#### Qué hacer:
[1] Copie del texto sobre Venezuela el fragmento que va desde "Después de cinco" hasta "consensuales o negociadas.", ambos incluidos.
[2] Responda estas preguntas a partir del texto sobre Venezuela:
(a) ¿Durante cuánto tiempo ha sido quien escribe espectador de primera fila de lo que llama el infortunio de Venezuela?
(b) ¿Qué cantidad se transfirió a los fondos de desarrollo del gobierno en los últimos siete años?
(c) ¿Cuál es el único actor que se reserva el derecho de interpretar acciones y hechos?
[3] Indique si cada afirmación concuerda con el texto sobre Venezuela. Responda sí o no y cite las palabras del texto que lo deciden.
(a) Hace 13 años, la actual administración usó en su campaña electoral argumentos sobre la corrupción en el país.
(b) El régimen se comunica con sus conciudadanos mediante el diálogo y el consenso.
(c) Los fondos transferidos en los últimos siete años mejoraron notablemente el nivel de vida del venezolano.

#### Texto extraído:
┄┄┄┄┄┄┄┄┄┄┄┄┄┄┄┄┄┄┄┄

Después de cinco años y medio de ser un espectador de primera fila de este infortunio llamado Venezuela, lo único que se me viene a la mente son todas las historias que me contaba mi papá acerca de la última vez que nuestro país peleaba contra la tiranía y la opresión del militarismo. Son sus aberraciones y sus excesos al servicio de las políticas públicas, que hacen aflorar en el ciudadano común la necesidad de mantener una posición crítica ante la negativa del gobierno en buscar soluciones consensuales o negociadas.
Es a través de la manipulación, intimidación y finalmente la coerción, que el actual régimen se comunica con sus conciudadanos; paralizando así los avances logrados por Venezuela en temas de gobernabilidad por casi medio siglo. Entre los argumentos que la actual administración utilizaba hace 13 años atrás como parte de campaña electoral estaban relacionados con el estado de corrupción reinante en el país, como resultado de un sistema bipartidista y complaciente donde la impunidad reinaba.
La manipulación expresada en términos de incitación al odio, utilizando el bien conocido discurso de la lucha de clases del materialismo dialéctico para polarizar la sociedad y de esta manera monopolizar en el descontento de la población producto de años de carencia de políticas sociales. Ahora lo lamentable es que los 44 millardos de dólares transferido a los fondos de desarrollos del gobierno en los últimos siete años se desvanecieron entre las manos de los venezolanos convertidos en activos depreciados y sin mayores mejoras en el nivel de vida del venezolano.
Intimidación, palabra sediciosa que encarna la maldad entre humanos, imperfección de la calidad humana que termina siendo el recurso persecutorio de los que oponen al régimen. En los sistemas como el venezolano, este antivalor toma forma material cuando se transforma en recurso legal de carácter preventivo contra la expresión de ideas y palabras que vayan en contra del discurso oficial. Es el origen de la autocensura o censura previa de muchos comunicadores que ceden ante la presión tácita de tener que defender una tesis, en base a fuentes e informaciones no explícita. El único actor que se reserva el derecho de interpretar acciones y hechos es el estado.

┄┄┄┄┄┄┄┄┄┄┄┄┄┄┄┄┄┄┄┄

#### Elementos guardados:
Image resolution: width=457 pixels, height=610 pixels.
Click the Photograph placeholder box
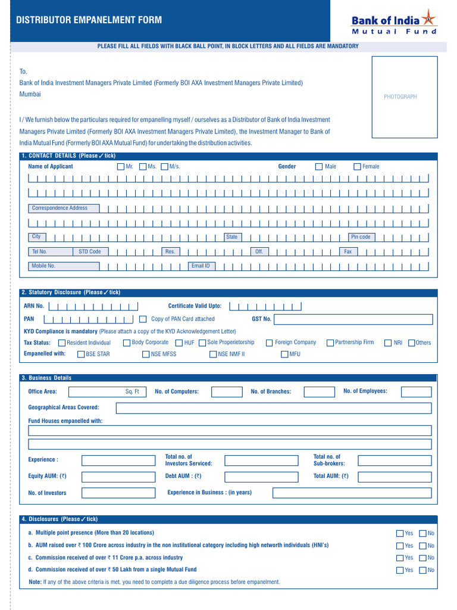[x=405, y=97]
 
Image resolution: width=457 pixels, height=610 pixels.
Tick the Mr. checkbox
[x=121, y=167]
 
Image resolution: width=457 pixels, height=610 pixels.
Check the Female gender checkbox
[x=357, y=167]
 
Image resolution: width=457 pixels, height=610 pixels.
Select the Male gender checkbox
[x=319, y=167]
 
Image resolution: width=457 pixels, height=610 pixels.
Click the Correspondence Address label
[x=64, y=208]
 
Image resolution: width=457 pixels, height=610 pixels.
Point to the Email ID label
[x=201, y=266]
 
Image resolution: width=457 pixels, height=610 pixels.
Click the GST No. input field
[x=353, y=319]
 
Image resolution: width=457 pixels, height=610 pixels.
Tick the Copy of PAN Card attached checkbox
[x=143, y=319]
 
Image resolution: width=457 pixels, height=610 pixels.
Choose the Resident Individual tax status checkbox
[x=62, y=343]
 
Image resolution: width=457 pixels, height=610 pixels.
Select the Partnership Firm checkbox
[x=330, y=343]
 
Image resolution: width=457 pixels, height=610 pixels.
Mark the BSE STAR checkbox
[x=81, y=354]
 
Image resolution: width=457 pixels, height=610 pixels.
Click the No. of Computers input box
[x=227, y=392]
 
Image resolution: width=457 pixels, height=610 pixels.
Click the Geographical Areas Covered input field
[x=273, y=408]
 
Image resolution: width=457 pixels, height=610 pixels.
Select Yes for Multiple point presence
[x=400, y=534]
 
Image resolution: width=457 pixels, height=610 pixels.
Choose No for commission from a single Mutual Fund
[x=422, y=571]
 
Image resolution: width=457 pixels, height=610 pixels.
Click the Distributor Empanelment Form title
[x=89, y=20]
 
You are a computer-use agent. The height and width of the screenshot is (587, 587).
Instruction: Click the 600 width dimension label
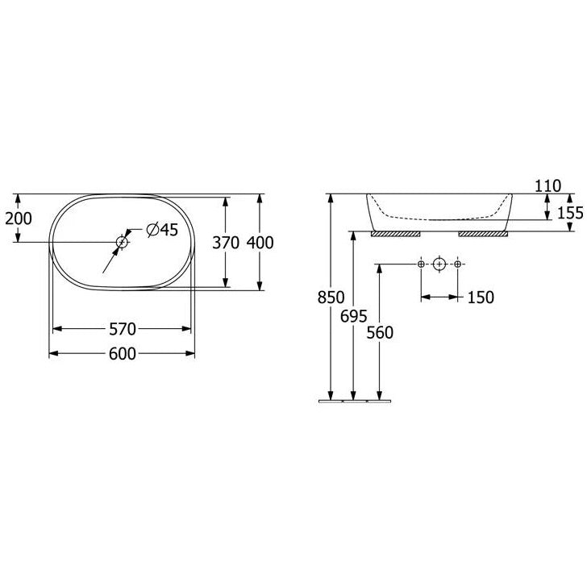click(x=122, y=354)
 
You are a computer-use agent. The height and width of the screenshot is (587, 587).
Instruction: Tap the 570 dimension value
click(x=122, y=330)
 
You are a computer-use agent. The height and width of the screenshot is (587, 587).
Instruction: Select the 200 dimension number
click(x=19, y=219)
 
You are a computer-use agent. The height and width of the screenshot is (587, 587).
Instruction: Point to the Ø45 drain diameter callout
click(x=162, y=230)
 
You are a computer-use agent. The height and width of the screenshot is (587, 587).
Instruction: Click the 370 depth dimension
click(x=226, y=243)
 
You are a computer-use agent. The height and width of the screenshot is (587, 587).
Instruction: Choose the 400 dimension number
click(x=260, y=243)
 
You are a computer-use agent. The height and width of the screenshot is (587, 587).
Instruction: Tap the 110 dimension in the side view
click(x=547, y=186)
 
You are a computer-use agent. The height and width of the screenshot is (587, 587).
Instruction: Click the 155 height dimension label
click(x=570, y=213)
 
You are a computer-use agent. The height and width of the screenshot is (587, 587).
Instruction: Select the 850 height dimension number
click(x=331, y=298)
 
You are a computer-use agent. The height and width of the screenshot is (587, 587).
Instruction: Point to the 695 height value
click(x=353, y=317)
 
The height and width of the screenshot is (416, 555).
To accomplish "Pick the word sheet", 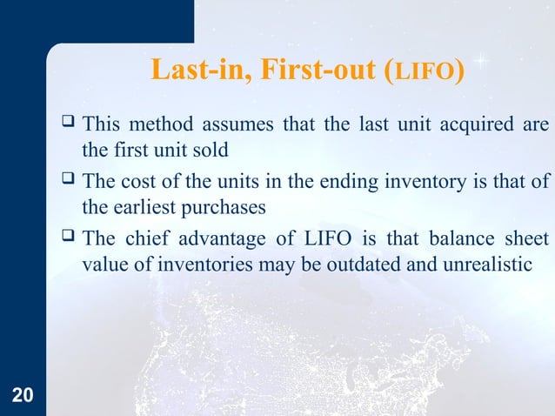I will click(x=525, y=238).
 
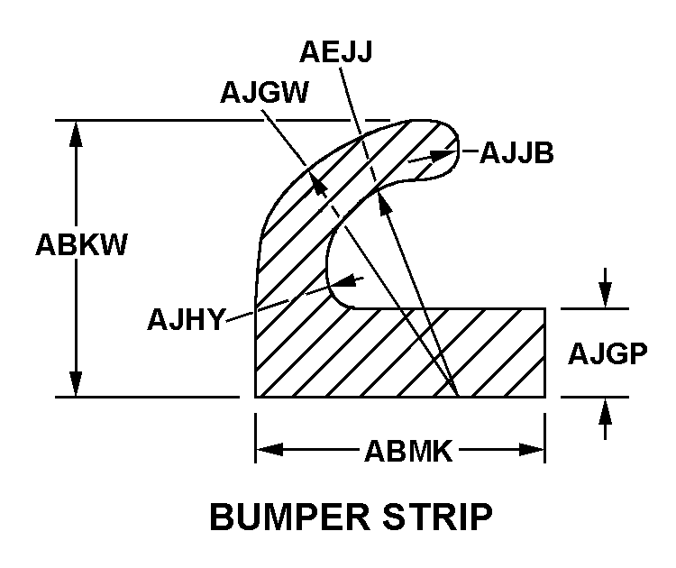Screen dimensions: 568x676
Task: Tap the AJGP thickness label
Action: (x=608, y=353)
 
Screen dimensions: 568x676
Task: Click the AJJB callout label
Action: (x=516, y=153)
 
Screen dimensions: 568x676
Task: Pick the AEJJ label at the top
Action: (x=332, y=51)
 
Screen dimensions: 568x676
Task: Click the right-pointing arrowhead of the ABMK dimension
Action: (x=533, y=449)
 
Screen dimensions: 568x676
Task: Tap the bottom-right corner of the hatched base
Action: (x=545, y=397)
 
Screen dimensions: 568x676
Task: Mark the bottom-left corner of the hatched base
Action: (x=257, y=397)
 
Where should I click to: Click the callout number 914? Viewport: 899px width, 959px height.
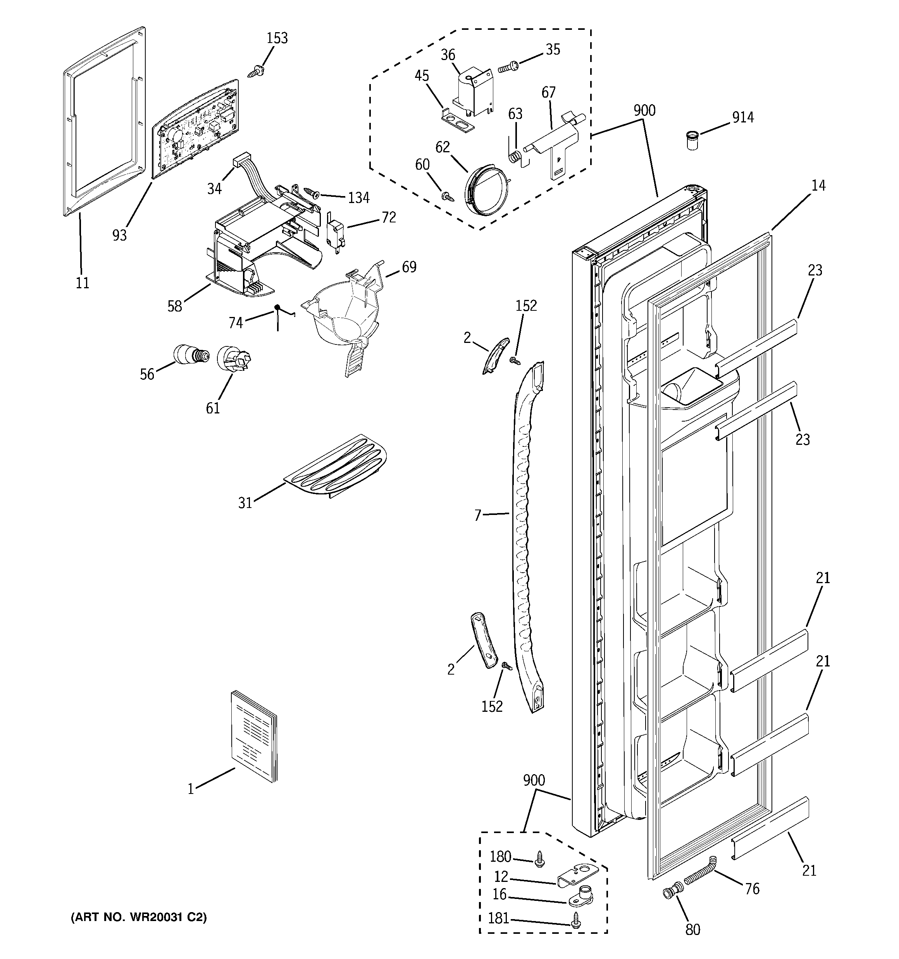[743, 117]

┄┄┄┄┄┄┄┄┄┄┄┄┄┄┄┄┄┄┄┄

#### Respuestas del ejercicio:
[1]
Después de cinco años y medio de ser un espectador de primera fila de este infortunio llamado Venezuela, lo único que se me viene a la mente son todas las historias que me contaba mi papá acerca de la última vez que nuestro país peleaba contra la tiranía y la opresión del militarismo. Son sus aberraciones y sus excesos al servicio de las políticas públicas, que hacen aflorar en el ciudadano común la necesidad de mantener una posición crítica ante la negativa del gobierno en buscar soluciones consensuales o negociadas.

[2]
(a) Cinco años y medio.
(b) 44 millardos de dólares.
(c) El estado.

[3]
(a) Sí: «Entre los argumentos que la actual administración utilizaba hace 13 años atrás como parte de campaña electoral estaban relacionados con el estado de corrupción reinante en el país».
(b) No: «Es a través de la manipulación, intimidación y finalmente la coerción, que el actual régimen se comunica con sus conciudadanos».
(c) No: «sin mayores mejoras en el nivel de vida del venezolano».